BEGIN QUOTED PASSAGE

Previously, we saw how to use the histogram method to infer the probability density function (PDF) of a random variable (for example, population) using a finite data sample. In this tutorial, we’ll carry on the problem of probability density function inference but using another method: Kernel density estimation (KDE).
Kernel density estimates are closely related to histograms but can be endowed with properties such as smoothness or continuity by using a suitable kernel.
Using NumXL, you can compute the KDE values for different kernel functions (e.g., Gaussian, uniform, triangular, quartic, triweight, cosine, etc.) and (optionally) with a bandwidth value.
For our sample data, we are using 100 randomly generated values of the normal distribution (using the random generator in the Excel Analysis Pack). We plotted the histogram for our reference:
Now we are ready to construct our KDE plot. First, select the empty cell in your worksheet where you wish to generate the output, then locate and click on the Descriptive Statistics icon in the NumXL tab (or toolbar). Then, select the Kernel Density Estimation (KDE) item from the drop-down menu.
The KDE wizard appears.
In the Input Data field, select the cells range for the values of the input variable.
- The cell range includes (optional) the heading (Label) cell, which would be used in the output tables where it references those variables.
- By default, the output table cells range is set to the currently selected cell in your worksheet.
- By default, the output graph cells range is set to the 7 cells to the right of the currently selected cell in your worksheet.
Once we select the input data (X) cells range, the Transform, Options, and Missing Values tabs become available (enabled).
Are the input data values bound by an upper or lower limit? If so, enter those limits and, optionally, a transform function to enforce them.
For our data set, there is no lower or upper bound, so we’ll leave the fields in the Transform tab empty or blank.
Next, select the Options tab:
- By default, the Gaussian kernel function is selected. Let’s leave this option unchanged.
- By default, the Optimization Method dropdown is set to None/Manual. Change it to Direct Plug-in (Sheather & Jones).
- By default, the output table size is set to 5. Change it to 15.
- “Overlay Normal distribution” is checked. This option in effect instructs the wizard to generate a second curve for the Gaussian distribution for comparison purposes. Leave this option checked.

END QUOTED PASSAGE
BEGIN SOURCE DATA

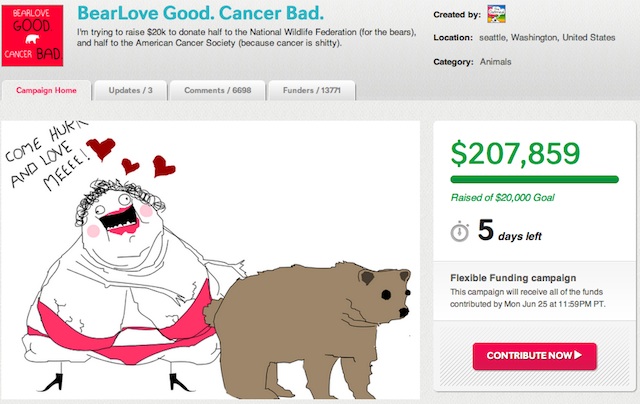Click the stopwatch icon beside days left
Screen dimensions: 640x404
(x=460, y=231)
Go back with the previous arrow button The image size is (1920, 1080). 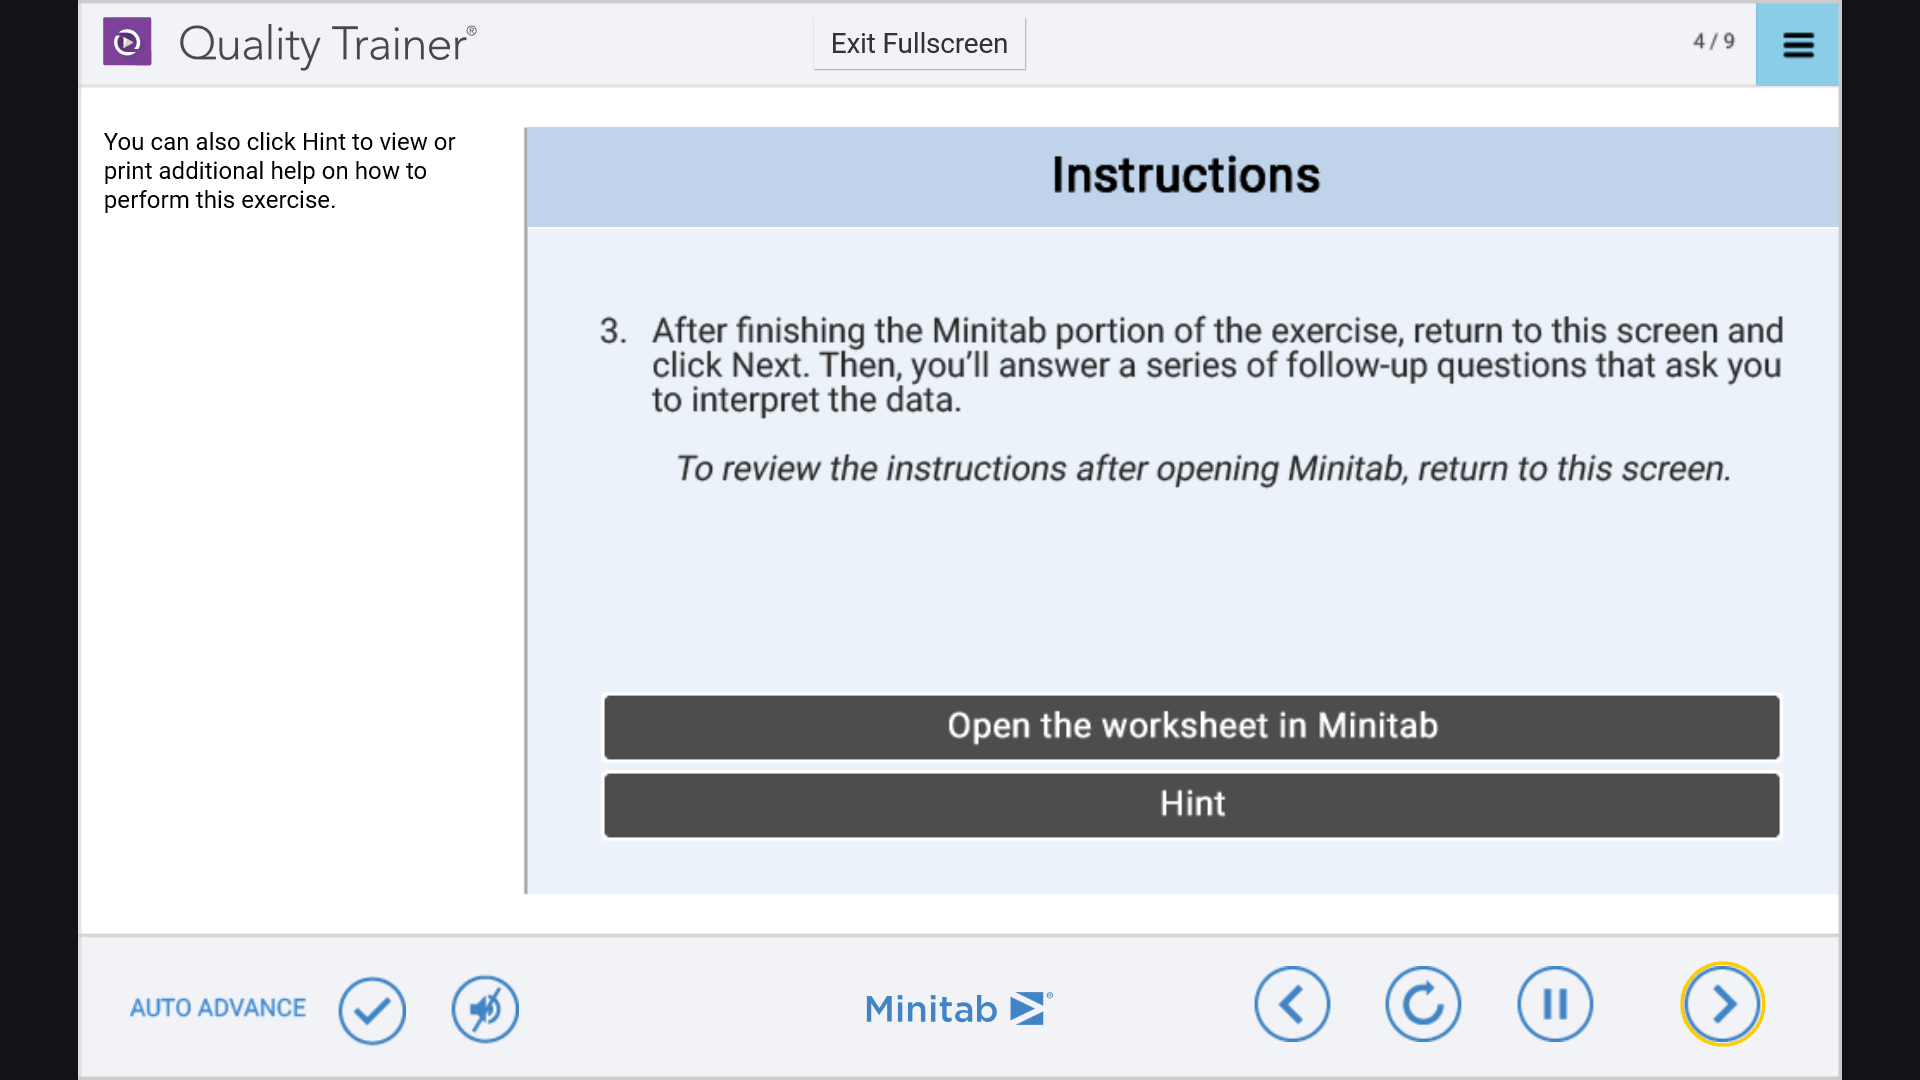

END SOURCE DATA

● **PARTS OF THE EXERCISE**
(A) From the KDE tutorial, extract the passage starting with "- By default, the Optimization" and going on through "this option checked.".
(B) Using the KDE tutorial, decide whether each statement agrees with it. Answer yes or no for each, and quote the words that settle it.
(i) By default, the output table size is set to 15.
(ii) The sample data are 100 randomly generated values of the normal distribution.
(iii) The fields in the Transform tab are left blank because the data set has no lower or upper bound.
(C) Carry on the KDE tutorial from the point where it stops.

● **TASK ANSWERS**
(A)
- By default, the Optimization Method dropdown is set to None/Manual. Change it to Direct Plug-in (Sheather & Jones).
- By default, the output table size is set to 5. Change it to 15.
- “Overlay Normal distribution” is checked. This option in effect instructs the wizard to generate a second curve for the Gaussian distribution for comparison purposes. Leave this option checked.

(B)
(i) No: "By default, the output table size is set to 5. Change it to 15."
(ii) Yes: "we are using 100 randomly generated values of the normal distribution"
(iii) Yes: "For our data set, there is no lower or upper bound, so we’ll leave the fields in the Transform tab empty or blank."

(C)
Next, click the “Missing Values” tab.
In this tab, you can select an approach to handle missing values in the data set (X’s). By default, any observation with missing values would be excluded from the analysis.
This treatment is a good approach for our analysis, so let’s leave it unchanged.
Now, click OK to generate the output tables.
- The upper part of the output lists the parameters’ values of the NxKDE(.) function. You may change those settings.
- The Plot Min. and Plot Max. cells define the x-axis limits in the plot, so you can change their values to examine different parts of the KDE. In this tutorial, we’ll view the KDE in a (-4.0, 4.0) interval.
- There are two entries for bandwidth: BW (input) and BW (Opt.). You may enter any value in the BW (input), but the BW (Opt.) is calculated using the NxKDE(.) Function. For the Manual Bandwith method, the BW (Opt.) is equal to BW(Input), and for all others, the BW(Input) serves as an initial value.
- The values of all X are sorted in ascending order.
- The NxKDE(.) supports 7 different kernel functions: Gaussian, uniform, triangular, quartic, tri-weight, Epanechnikov, and cosine functions.
- The Direct Plug-in (DPI) optimization method requires a differentiable kernel function up to the 6th order, so only Gaussian and cosine kernels can be used with DPI.
Note that the KDE curve (blue) tracks very closely with the Gaussian density (orange) curve.
From the output table, let’s change the optimization method to 3, which corresponds to the unbiased cross-validation method, and observe the recalculation of the optimal bandwidth and KDE values.
Now let’s try a non-normal sample data set. We generated 100 random values of a uniform distribution between -3 and 3. Following similar steps, we plotted the histogram and the KDE:
Note that we entered lower and upper bounds to the KDE, but did not specify a transform function. In this case, the NxKDE(.) reverts to Silverman’s reflection method for those values near the domain bounds.
Note that the KDE curve (black) tracks more closely with the underlying distribution (i.e., uniform) than the histogram or the normal curve.
In this tutorial, we demonstrated the process to generate a KDE in Excel using NumXL’s add-in functions.
The KDE method is a major improvement for inferring the probability density function of the population, in terms of accuracy and continuity of the function.
We have used the NxKDE function to calculate the optimal bandwidth and the probability density values. The NxKDE(.) function supports additional output values: cumulative density function (CDF) and its inverse (inverse CDF).